Les belles histoires de Planche à voile : Jim Drake

Il y a quelques années, notre journaliste Vincent Chrétien écrivait un papier sur les belles histoires qui ont fait notre sport. Aujourd’hui, toujours dans la démarche de (re)partager avec vous certaines archives mais surtout de belles histoires, nous ouvrons une nouvelle série d’articles autour des plus belles Histoires de Planche à voile.

Et quoi de plus logique que de commencer par le début…

Une histoire de joint – Jim Drake

À tout seigneur tout honneur… Car c’est bien notre grand-père à tous, Jim Drake ! On conjectura parfois quant à savoir qui reste le véritable inventeur de la planche à voile. Fions-nous, si vous le voulez bien, à Dieu lui-même, né très officiellement le 8 janvier 1929 : « Je pense légitimement pouvoir revendiquer la paternité de l’invention de la planche à voile dans sa définition moderne. Quant à l’idée à proprement parler, il est aujourd’hui établi que deux personnes y avaient pensé avant moi. Il s’agit de Newman Darby, qui habite dans le Midwest et qui, dès 1965, a conçu un engin possédant un gréement de type planche à voile. Il a même fait de la publicité à l’époque pour promouvoir son invention dans une publication appelée Popular Mechanics. Peter Chilvers ensuite ; un Anglais, un gamin à l’époque, dont l’embarcation ressemblait à un mini-dériveur. Mais il avait également eu l’idée d’un gréement “pilotable” debout. Je n’ai eu connaissance de ces deux tentatives ou expériences que bien plus tard… »

L’idée géniale, le chaînon manquant, est le joint torique (ou joint universel, encore appelé Diabolo), inspiré des joints de cardan utilisés dans l’industrie automobile, qui reste la clé de l’invention. Sans cette articulation mât/flotteur, nous naviguerions encore assis au fond de nos dériveurs. La première planche fut mise en chantier en janvier 1967, à une époque où Jim, ingénieur en aéronautique et en aérospatiale, travaillait pour le Pentagone. Et c’est, quelques mois plus tard, par une belle journée du milieu du mois de mai 1967 (le 15, pour les férus d’histoire contemporaine) que des baigneurs incrédules assistèrent à la première mise à l’eau de l’engin sur la plage de Marina del Rey, en Californie.
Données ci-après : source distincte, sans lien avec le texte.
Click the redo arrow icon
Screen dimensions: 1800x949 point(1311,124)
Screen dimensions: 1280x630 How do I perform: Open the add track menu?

Mais un détail clochait : « Je m’étais toujours imaginé debout sur la planche, naviguant wishbone en main. Je n’avais jamais considéré le fait qu’il me faudrait sortir la voile de l’eau ! » On connaît la suite : associé à Hoyle Schweitzer, ils commercialisent leur invention sous le nom de « Windsurfer », ayant d’abord pensé à « The Skate » ou « The Baja Board »…

Le manuscrit original de Jim Drake, A New Concept in Sailing, est consultable dans son intégralité sur Internet. Ce document d’une dizaine de pages, présenté par Jim Drake le 26 avril 1969 lors d’une conférence à l’Institut américain d’aéronautique, détaille par le menu les données techniques de son invention et jette les bases de la pratique. À partir de 1998, alors à la retraite et suite à une rencontre fortuite avec Svein Rasmussen, qui venait de créer la marque Starboard, Jim Drake s’offre une seconde jeunesse, avec le bonheur que l’on sait, collaborant activement au développement de la marque jusqu’à sa mort le 20 juin 2012, date à laquelle nous sommes tous devenus un peu orphelins…

Charles Daher (Marseille) et Patrick Carn (Bretagne) seront les premiers importateurs de la « Windsurfer » en France en 1973. Elle coûte alors 2 300 francs complète… joint compris.